Inspiration

We are interested in Birding and the preservation of birds. We were looking for an opportunity to combine our passion for technology with our interest in Birds. With this bot we can help to raise interest and awareness about the various Bird species.

What it does

BirdBot is an alexa skill and lex chatbot that can answer basic birding questions. Currently, its question/response forms are:

What birds can I see today? - Responds with common and likely birds based on ebird data for user's county

Tell me about a Song Sparrow - Reads description from the Cornell "All About Birds" guide website

What does a Wood Thrush sound like? - Retrieves sound from the Macaulay Library and transcodes to be playable by Alexa

What does a great-horned owl eat? - Reads food source per the Cornell "All About Birds" guide website

What does an American Robin look like? - Retrieves image from the Macaulay Library and sends to user via Alexa card or in-line in lex chat

When can I see a Yellow Warbler? - Responds with likely seasons and specific month/week for best viewing based on local ebird data

BirdBot lives in AWS as lambda functions and dynamodb datasources.

How we built it

This project consists of three subproject:

BirdBot - This project contains the actual lambda code that gets deployed to AWS and serves as the actual deployment for this project. The other two projects are dependencies of BirdBot (DataPrep indirectly; BirdBrain directly).

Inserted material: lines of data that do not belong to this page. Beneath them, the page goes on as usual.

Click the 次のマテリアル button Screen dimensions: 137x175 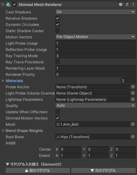104,171
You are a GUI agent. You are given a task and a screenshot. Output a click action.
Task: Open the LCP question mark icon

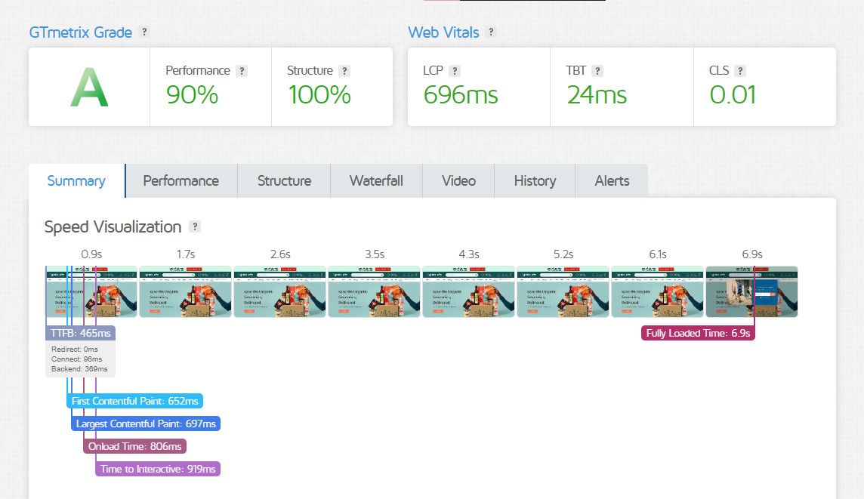(455, 71)
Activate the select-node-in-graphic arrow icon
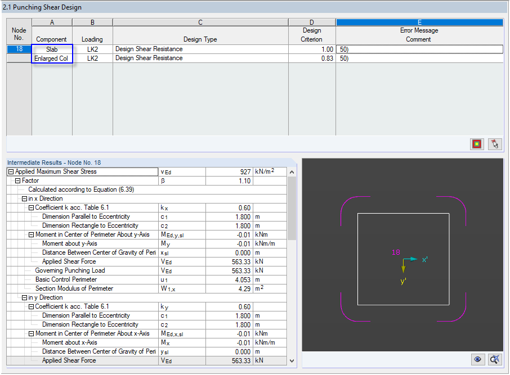Viewport: 510px width, 375px height. point(494,144)

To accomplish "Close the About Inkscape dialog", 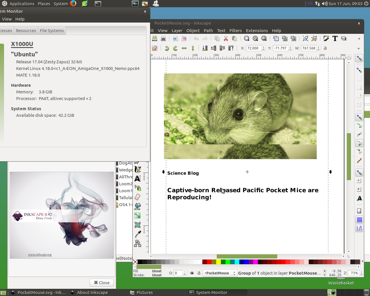I will pos(101,283).
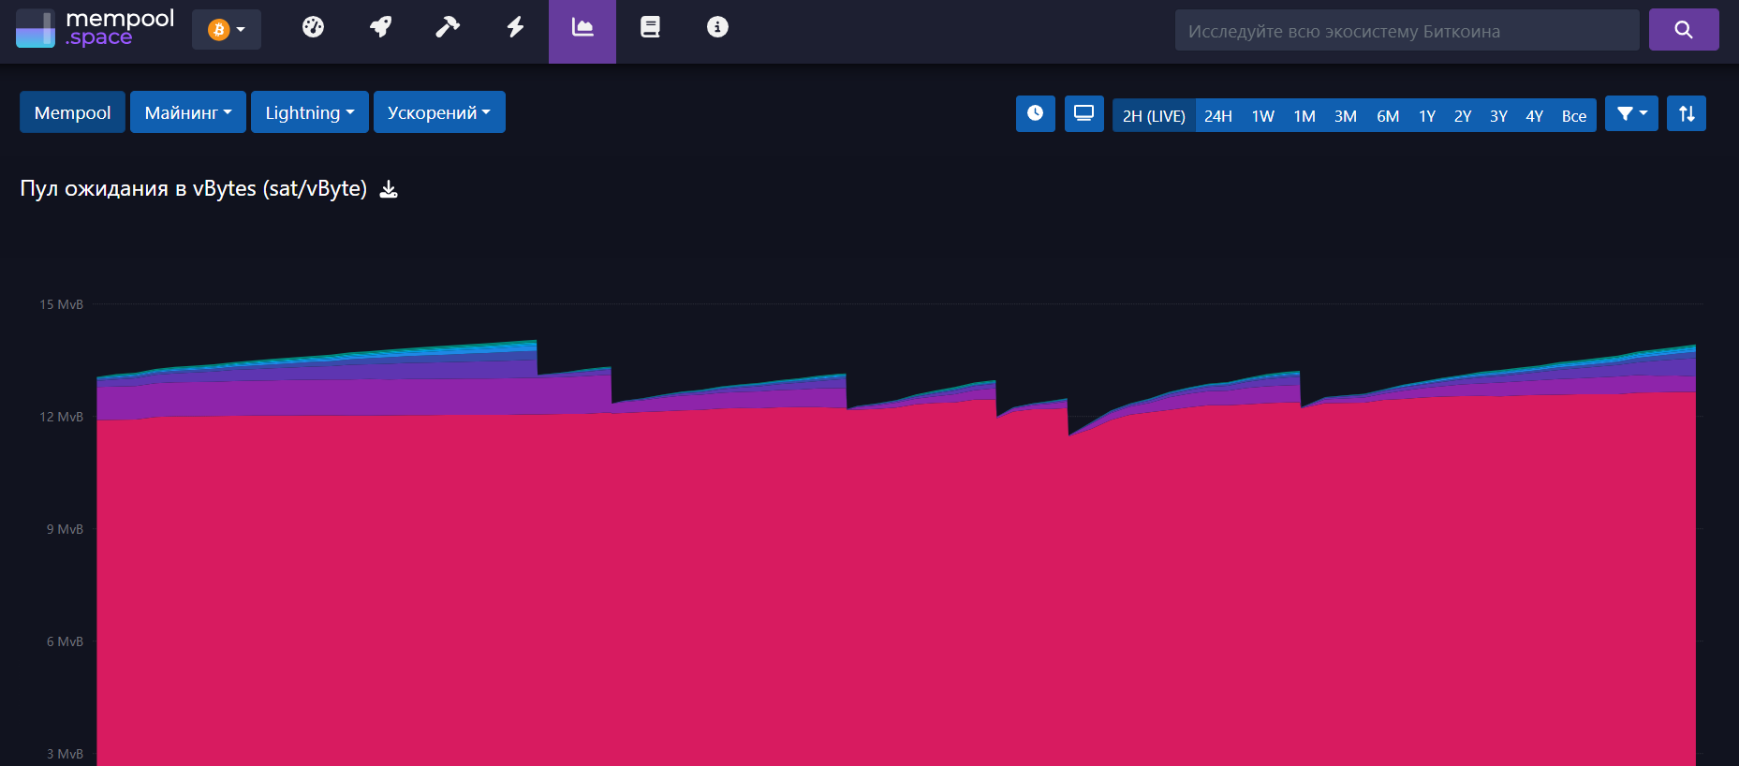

BirdBrain - This project contains a module that is embedded in BirdBot (below). The module has libraries for building responses to the lex/alexa questions and the necessary data/query work to build those responses

DataPrep - This project contains code necessary to retrieve all data sources (AAB bird data; Clement's Taxonomy; EBird County Histograms), process them, and write them to their final home (dynamo, s3).

Challenges we ran into

The first issue was finding a good source of data. Luckily Cornell's Lab of Ornithology proved to be a treasure trove. We were able to get detailed Bird descriptions as well as multimedia data. Were we able to get high quality photos and audio recordings. This really brings the Bot alive.

Accomplishments that we're proud of

We were able to use S3 as a data store which help keep cost down and allows for easy updating. We were able to get audio recordings from the McCauley Library and transcode them on the fly using ffmpeg. This allowed us to format that audio for ideal use.

What's next for BirdBot

Next we would love to add a feature that allows folks to identify a Bird they have seen using various physical markers such as coloring, length, beak size, etc.